Es ist diese Detailtreue, die die bestmögliche Sicherheit während der gesamten Einschlusszeit des Atommülls gewähren soll. In mehreren hundert Meter Tiefe, geschützt vor Erosion oder Gletschern der nächsten Eiszeit.
Schlamm schluckt Teilchen
Die wichtigste Sicherheitsbarriere ist die dunkelgraue, tonhaltige Gesteinsschicht: Der Opalinuston. Der versteinerte feine Tonschlamm, einst abgelagert am Meeresboden, ist enorm wasserdicht, schluckt strahlende Teilchen quasi, sodass sie nicht entweichen können, und schließt zudem Risse innerhalb von Wochen von selbst. „Selbstheilungskräfte“, nennt der Geologe Braun die Eigenschaft und deutet auf einen Opalinuston-Bohrkern aus Stadel-2, einem Bohrungsstandort von Nördlich Lägern. Eingeschlossen im Kern ist ein Ammonit – ein Leioceras opalinum, der dem Gestein seinen Namen gab.
Korallenriff in der Schweiz
Doch die Nagra interessiert sich nicht nur für den Opalinuston, sondern auch für die darunter- und die darüber liegenden Gesteine.
Diese sogenannten „Rahmengesteine“ sind nicht ganz so undurchlässig wie der Opalinuston, weil der Tongehalt niedriger ist. Aber Untersuchungen zeigen, dass Wasser äußerst langsam durch diese Mergel-, Kalk- und Sandstein-Schichten fließt.
Auf ein besonderes Beispiel eines solchen Rahmengesteins läßt sich im Bohrkernlager ein Blick erhaschen: Ein zusammengebrochenes Korallenriff. Das versteinerte Riff ist etwa 180 Millionen Jahre alt und erstreckte sich über bis zu fünf Quadratkilometer in der heutigen Nordwestschweiz.
Entscheidung im Herbst
Voraussichtlich Mitte März wird sich ein Bohrer zum letzten Mal im Dienste der Endlagersuche in den Boden fressen.
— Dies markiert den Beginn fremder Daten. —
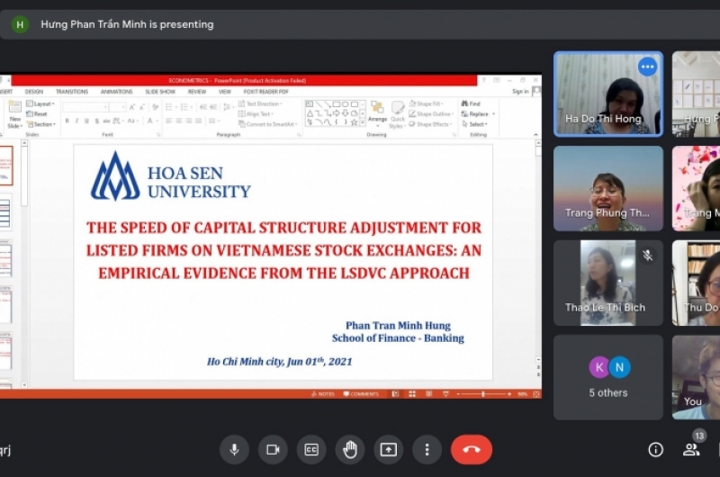Toggle the microphone on or off
Viewport: 720px width, 477px height.
point(234,449)
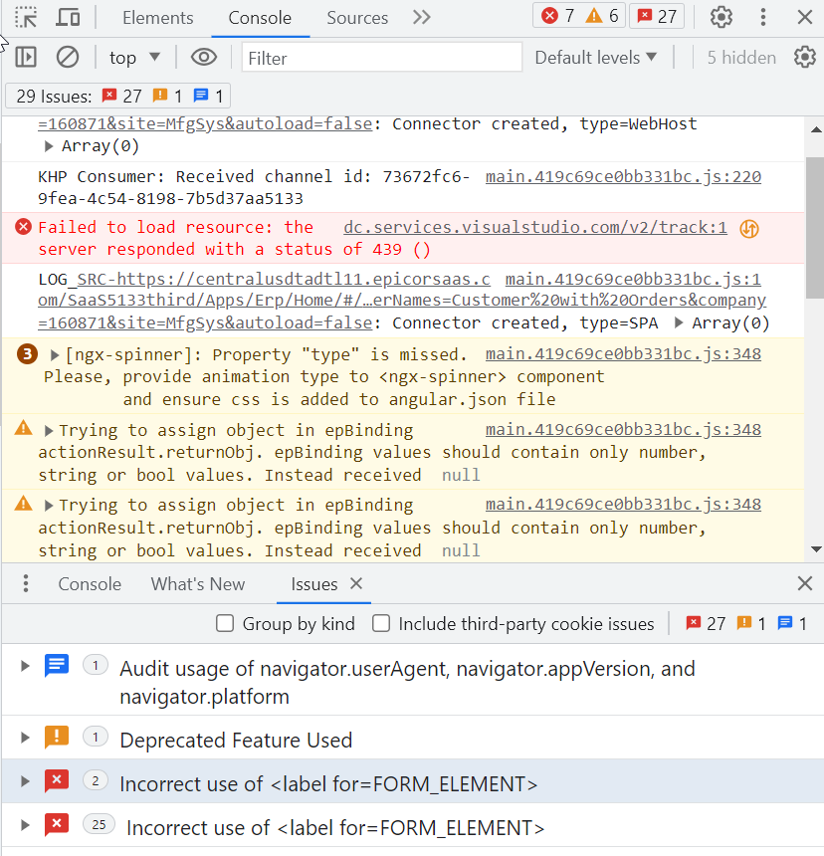The height and width of the screenshot is (856, 824).
Task: Open the top frame context dropdown
Action: click(133, 57)
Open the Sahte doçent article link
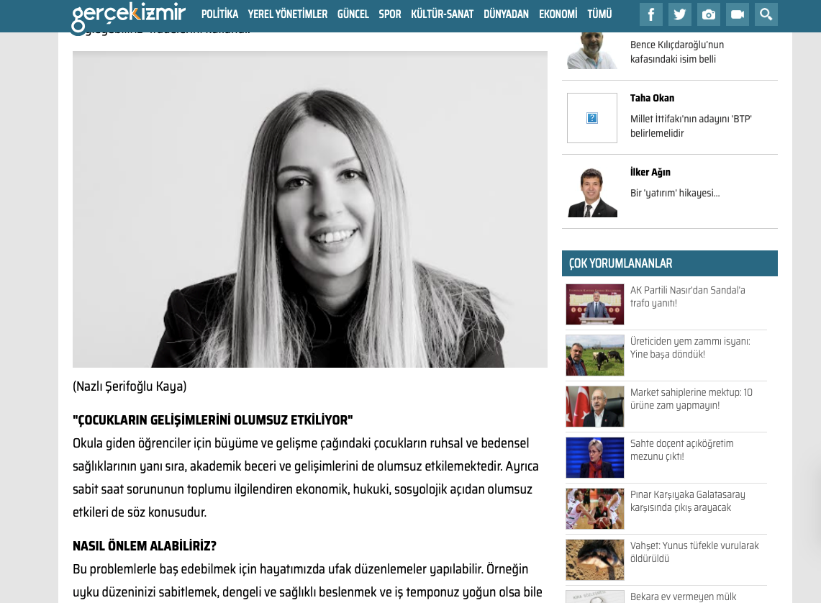The height and width of the screenshot is (603, 821). pyautogui.click(x=681, y=450)
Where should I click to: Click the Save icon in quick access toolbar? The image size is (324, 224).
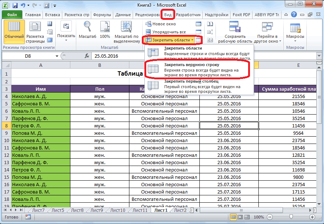point(15,6)
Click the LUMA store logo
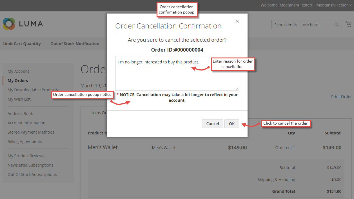Viewport: 354px width, 199px height. (23, 24)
Im Herbst dann wird die Nagra darlegen, auf welchen Standort ihre Wahl gefallen ist.
Ob es bereits einen Favoriten gebe? „Jeder hat einen Favoriten, der Geophysiker, die Strukturgeologin, der Lithostratigraphie-Experte“, sagt Braun. Alle Gebiete verfügen über eine etwa 110 Meter mächtige Opalinuston-Schicht, die allerdings nicht überall gleich tief liegt. Auch die Gesteinsschichten ober- und unterhalb des Opalinustons unterscheiden sich. Nun gehe es darum, die verschiedenen Aspekte zusammenzubringen und einen Konsens zwischen den Fachleuten zu finden, um den besten Standort auszuwählen.
Alle Gebiete geeignet
Er betont aber auch: „Alle drei Gebiete sind hervorragend.“ Die gesetzlich geforderten Werte für die Strahlenbelastung an der Oberfläche eines Endlagers betrage 0,1 Millisievert pro Jahr. Beim Opalinuston rechne man mit 0,0001 Millisievert, was einem tausendmal geringeren Wert entspreche.
Die Bohrkerne sollen auch nach der endgültigen Entscheidung im Herbst nicht entsorgt werden, sondern vorerst im Kernlager der Nagra in Mellingen und im Kernlager des Bundes archiviert werden. Denn der Schatz sei zu wertvoll, um ihn wie den Atommüll endzulagern, sowohl für weitere Forschung als auch für die Ausbildung von Studentinnen und Studenten.